Messaggioda mariok il 23/07/2017, 10:56

La debolezza della politica (io la chiamerei inettitudine) non può non riflettersi anche sul piano internazionale.

Mentre noi stiamo a dilaniarci su Europa sì - Europa no, battere o non battere i pugni (più che sul tavolo, in realtà in aria), il mondo si muove ed ognuno, come è doveroso, bada ai propri interessi (quelli nazionali).

Già sento le lamentazioni su quanto siamo buoni ed ingenui noi e quanto sono cattivi gli altri.

Ed invece dovremmo probabilmente guardarci dentro partendo proprio dall'analisi di Galli della Loggia.

Molinari parla di creatività e strategia.

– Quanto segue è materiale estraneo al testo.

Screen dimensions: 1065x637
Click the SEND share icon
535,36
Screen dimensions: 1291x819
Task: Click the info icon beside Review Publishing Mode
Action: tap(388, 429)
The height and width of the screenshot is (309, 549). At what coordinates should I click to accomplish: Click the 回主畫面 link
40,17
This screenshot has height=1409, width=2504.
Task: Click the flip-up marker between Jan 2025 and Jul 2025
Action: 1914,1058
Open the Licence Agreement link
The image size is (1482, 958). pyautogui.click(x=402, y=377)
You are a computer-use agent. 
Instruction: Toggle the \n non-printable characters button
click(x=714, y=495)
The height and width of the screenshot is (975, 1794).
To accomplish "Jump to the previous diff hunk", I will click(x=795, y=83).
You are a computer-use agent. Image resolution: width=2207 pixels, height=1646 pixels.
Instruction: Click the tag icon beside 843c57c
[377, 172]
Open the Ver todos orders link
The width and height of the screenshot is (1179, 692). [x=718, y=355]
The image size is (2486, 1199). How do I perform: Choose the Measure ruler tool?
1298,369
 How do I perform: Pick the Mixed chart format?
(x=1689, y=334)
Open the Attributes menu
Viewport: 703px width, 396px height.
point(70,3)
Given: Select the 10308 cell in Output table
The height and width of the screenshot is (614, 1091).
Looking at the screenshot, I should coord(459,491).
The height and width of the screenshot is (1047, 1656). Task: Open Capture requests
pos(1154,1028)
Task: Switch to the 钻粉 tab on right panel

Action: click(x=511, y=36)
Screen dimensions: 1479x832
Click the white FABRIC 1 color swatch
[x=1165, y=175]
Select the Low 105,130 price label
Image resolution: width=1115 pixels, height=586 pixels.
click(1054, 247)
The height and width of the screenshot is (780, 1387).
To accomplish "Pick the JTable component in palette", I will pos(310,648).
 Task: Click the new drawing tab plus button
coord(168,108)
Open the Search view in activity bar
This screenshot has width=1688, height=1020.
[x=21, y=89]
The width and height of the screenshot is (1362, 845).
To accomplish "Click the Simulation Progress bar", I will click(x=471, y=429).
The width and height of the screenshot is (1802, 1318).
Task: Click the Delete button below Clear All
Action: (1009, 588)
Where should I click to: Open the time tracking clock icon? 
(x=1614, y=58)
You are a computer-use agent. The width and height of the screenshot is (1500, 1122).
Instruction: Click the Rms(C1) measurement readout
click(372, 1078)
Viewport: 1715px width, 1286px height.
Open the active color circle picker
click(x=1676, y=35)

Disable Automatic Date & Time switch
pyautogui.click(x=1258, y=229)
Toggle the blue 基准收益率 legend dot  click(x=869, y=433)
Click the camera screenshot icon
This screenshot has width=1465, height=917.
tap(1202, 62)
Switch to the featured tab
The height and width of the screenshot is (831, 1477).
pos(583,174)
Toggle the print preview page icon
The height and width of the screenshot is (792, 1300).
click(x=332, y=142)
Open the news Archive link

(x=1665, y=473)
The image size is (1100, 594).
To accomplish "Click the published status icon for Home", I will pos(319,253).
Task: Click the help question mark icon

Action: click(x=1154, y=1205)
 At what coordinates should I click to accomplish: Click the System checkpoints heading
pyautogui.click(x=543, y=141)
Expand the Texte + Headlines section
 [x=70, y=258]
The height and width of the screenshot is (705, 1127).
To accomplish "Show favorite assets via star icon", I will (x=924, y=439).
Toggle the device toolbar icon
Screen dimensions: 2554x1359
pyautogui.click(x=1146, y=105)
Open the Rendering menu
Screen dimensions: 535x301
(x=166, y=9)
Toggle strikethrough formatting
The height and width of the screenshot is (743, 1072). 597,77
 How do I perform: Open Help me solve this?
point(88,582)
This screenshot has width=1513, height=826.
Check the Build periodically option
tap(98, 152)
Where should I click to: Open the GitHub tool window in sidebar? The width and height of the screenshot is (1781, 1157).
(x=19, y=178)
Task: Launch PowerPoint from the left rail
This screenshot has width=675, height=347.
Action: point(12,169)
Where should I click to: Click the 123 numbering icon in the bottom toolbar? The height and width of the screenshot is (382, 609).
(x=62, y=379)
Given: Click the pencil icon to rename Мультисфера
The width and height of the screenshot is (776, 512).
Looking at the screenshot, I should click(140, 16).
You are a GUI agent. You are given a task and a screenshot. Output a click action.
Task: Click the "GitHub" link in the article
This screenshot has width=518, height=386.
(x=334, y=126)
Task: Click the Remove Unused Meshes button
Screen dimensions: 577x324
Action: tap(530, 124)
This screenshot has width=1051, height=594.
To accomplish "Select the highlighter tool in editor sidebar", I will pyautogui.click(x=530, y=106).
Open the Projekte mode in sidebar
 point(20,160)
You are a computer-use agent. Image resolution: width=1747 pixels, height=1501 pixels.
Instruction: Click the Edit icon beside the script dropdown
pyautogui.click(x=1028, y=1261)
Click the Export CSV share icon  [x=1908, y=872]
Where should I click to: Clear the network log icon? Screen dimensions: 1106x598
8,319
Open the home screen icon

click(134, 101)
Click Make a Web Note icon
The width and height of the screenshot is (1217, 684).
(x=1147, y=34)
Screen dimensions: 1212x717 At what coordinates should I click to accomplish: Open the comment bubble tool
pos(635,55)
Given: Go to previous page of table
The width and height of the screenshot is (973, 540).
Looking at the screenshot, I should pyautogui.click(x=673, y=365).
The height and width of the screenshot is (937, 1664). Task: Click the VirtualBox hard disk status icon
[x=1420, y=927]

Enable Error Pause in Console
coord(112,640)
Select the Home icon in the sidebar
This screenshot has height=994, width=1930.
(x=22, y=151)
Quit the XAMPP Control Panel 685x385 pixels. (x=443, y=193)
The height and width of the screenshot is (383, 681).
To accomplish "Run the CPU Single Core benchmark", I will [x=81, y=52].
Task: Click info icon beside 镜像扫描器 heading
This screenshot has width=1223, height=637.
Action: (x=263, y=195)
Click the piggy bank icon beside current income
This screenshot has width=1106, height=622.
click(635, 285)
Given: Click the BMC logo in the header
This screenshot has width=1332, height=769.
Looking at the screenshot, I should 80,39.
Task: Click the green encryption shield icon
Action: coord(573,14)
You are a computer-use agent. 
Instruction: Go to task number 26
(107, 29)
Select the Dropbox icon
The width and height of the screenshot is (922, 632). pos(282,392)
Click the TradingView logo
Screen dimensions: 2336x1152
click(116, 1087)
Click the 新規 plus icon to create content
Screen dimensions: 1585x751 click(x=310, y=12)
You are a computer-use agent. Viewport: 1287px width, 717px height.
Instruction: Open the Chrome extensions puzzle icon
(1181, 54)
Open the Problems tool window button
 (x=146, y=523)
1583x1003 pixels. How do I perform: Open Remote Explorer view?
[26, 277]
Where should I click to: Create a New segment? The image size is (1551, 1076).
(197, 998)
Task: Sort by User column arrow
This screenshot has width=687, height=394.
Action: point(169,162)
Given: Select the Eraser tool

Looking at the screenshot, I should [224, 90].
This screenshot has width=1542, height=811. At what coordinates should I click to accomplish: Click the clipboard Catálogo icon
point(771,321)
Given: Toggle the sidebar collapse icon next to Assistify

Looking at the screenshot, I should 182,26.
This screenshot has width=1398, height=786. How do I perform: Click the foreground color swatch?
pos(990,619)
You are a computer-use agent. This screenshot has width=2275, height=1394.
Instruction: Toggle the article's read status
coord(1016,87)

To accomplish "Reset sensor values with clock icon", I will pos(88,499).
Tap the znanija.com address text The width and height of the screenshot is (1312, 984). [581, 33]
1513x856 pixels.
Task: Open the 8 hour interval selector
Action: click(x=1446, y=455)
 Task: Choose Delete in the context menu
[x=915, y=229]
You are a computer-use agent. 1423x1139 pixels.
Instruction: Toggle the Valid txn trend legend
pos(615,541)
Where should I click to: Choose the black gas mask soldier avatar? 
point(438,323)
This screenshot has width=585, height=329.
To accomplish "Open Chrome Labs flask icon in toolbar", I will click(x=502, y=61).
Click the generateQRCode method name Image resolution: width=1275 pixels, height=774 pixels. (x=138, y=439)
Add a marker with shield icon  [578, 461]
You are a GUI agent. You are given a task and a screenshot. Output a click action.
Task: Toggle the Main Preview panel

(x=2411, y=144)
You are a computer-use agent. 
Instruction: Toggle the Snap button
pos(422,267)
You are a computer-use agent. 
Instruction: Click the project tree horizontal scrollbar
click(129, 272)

Ma per avere una strategia, bisognerebbe prima sentirsi parte di una comunità nazionale, non membri di corporazioni in perenne conflitto tra loro.

Le quattro novità d’Europa

Illustrazione di Irene Bedino

Pubblicato il 23/07/2017
Ultima modifica il 23/07/2017 alle ore 07:18
MAURIZIO MOLINARI

A tredici mesi dalla Brexit l’Unione Europea è un cantiere di iniziative che promettono di ridisegnare gli equilibri nel Vecchio Continente ma in nessuna di queste l’Italia ha, per ora, un ruolo da protagonista.


In un’Europa scossa, o forse scongelata, dal referendum sull’uscita della Gran Bretagna le maggiori iniziative in corso sono quattro: la convergenza fra Parigi e Berlino per un’Eurozona più coesa; la volontà dell’Eliseo di creare con la Casa Bianca un relazione speciale sulla sicurezza; la determinazione della Germania nel rafforzare il legame economico con Pechino per arrivare ad un accordo sul libero commercio; il summit dei «Tre Mari» fra 12 nazioni dell’Europa centro-orientale e gli Stati Uniti sullo sviluppo di energia ed infrastrutture.

Su ognuno di questi fronti i protagonisti accelerano, puntando a creare nuove geometrie politiche ed economiche. Dimostrando una consistente volontà di innovare l’Europa nelle sue istituzioni comunitarie ed anche nel legame con i giganti americano e cinese.

Sul fronte dell’Eurozona il presidente francese Emmanuel Macron e la cancelliera Angela Merkel condividono la volontà di creare un ministro delle Finanze per la moneta unica, hanno spinto l’Ue a dotarsi di un fondo sulla difesa comune, hanno siglato l’accordo per un nuovo jet, cercano l’intesa sul nome di chi nel 2019 sostituirà Mario Draghi alla guida della Bce e promettono di diventare ancora più concreti nel rafforzare il nucleo dell’Unione Europea dopo le elezioni tedesche del 24 settembre. Per avere un’idea di cosa si prepara bisogna ascoltare Macron quando spinge la Germania tanto a «sfruttare il proprio surplus per far crescere i Paesi Ue più deboli» quanto ad «assumersi più responsabilità sulla difesa». Ovvero, la gara franco-tedesca sarà sul rilancio dell’Ue.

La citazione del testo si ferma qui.